- SET PROBLEM 1 -
Reproduce word for word the part of the claim interpretation text between "DETAILED ACTION" and "of the AIA .", inclusive.
- SET PROBLEM 2 -
Answer these questions using the claim interpretation text below.
(a) The present application was filed on or after what date?
(b) Which section and subsection of the MPEP explains the three-prong test?
(c) When is the presumption that a claim limitation is interpreted under 35 U.S.C. 112(f) rebutted?

DETAILED ACTION
Notice of Pre-AIA  or AIA  Status
The present application, filed on or after March 16, 2013, is being examined under the first inventor to file provisions of the AIA .
Claim Interpretation
The following is a quotation of 35 U.S.C. 112(f):
(f) Element in Claim for a Combination. – An element in a claim for a combination may be expressed as a means or step for performing a specified function without the recital of structure, material, or acts in support thereof, and such claim shall be construed to cover the corresponding structure, material, or acts described in the specification and equivalents thereof. 

The following is a quotation of pre-AIA  35 U.S.C. 112, sixth paragraph:
An element in a claim for a combination may be expressed as a means or step for performing a specified function without the recital of structure, material, or acts in support thereof, and such claim shall be construed to cover the corresponding structure, material, or acts described in the specification and equivalents thereof.

The claims in this application are given their broadest reasonable interpretation using the plain meaning of the claim language in light of the specification as it would be understood by one of ordinary skill in the art.  The broadest reasonable interpretation of a claim element (also commonly referred to as a claim limitation) is limited by the description in the specification when 35 U.S.C. 112(f) or pre-AIA  35 U.S.C. 112, sixth paragraph, is invoked. 
As explained in MPEP § 2181, subsection I, claim limitations that meet the following three-prong test will be interpreted under 35 U.S.C. 112(f) or pre-AIA  35 U.S.C. 112, sixth paragraph:
(A)	the claim limitation uses the term “means” or “step” or a term used as a substitute for “means” that is a generic placeholder (also called a nonce term or a non-structural term having no specific structural meaning) for performing the claimed function; 

(C)	the term “means” or “step” or the generic placeholder is not modified by sufficient structure, material, or acts for performing the claimed function. 
Use of the word “means” (or “step”) in a claim with functional language creates a rebuttable presumption that the claim limitation is to be treated in accordance with 35 U.S.C. 112(f) or pre-AIA  35 U.S.C. 112, sixth paragraph. The presumption that the claim limitation is interpreted under 35 U.S.C. 112(f) or pre-AIA  35 U.S.C. 112, sixth paragraph, is rebutted when the claim limitation recites sufficient structure, material, or acts to entirely perform the recited function.

- DATA -
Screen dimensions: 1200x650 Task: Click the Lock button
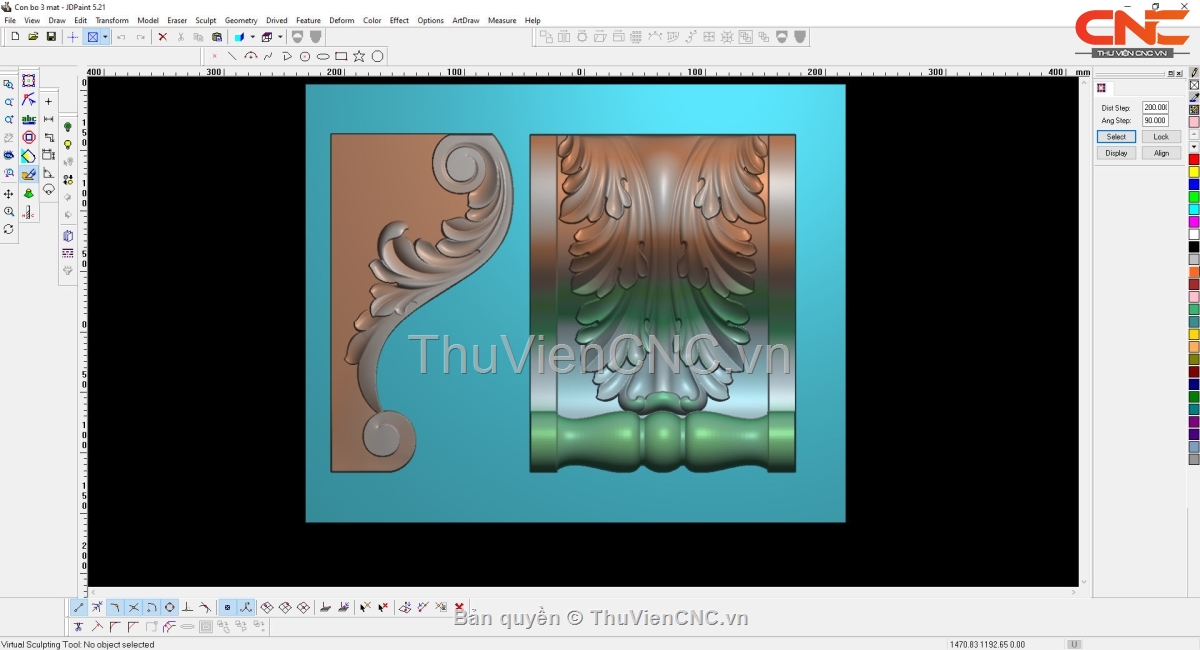pos(1160,137)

- CORRECT RESPONSE 1 -
DETAILED ACTION
Notice of Pre-AIA  or AIA  Status
The present application, filed on or after March 16, 2013, is being examined under the first inventor to file provisions of the AIA .

- CORRECT RESPONSE 2 -
(a) March 16, 2013.
(b) MPEP § 2181, subsection I.
(c) It is rebutted when the claim limitation recites sufficient structure, material, or acts to entirely perform the recited function.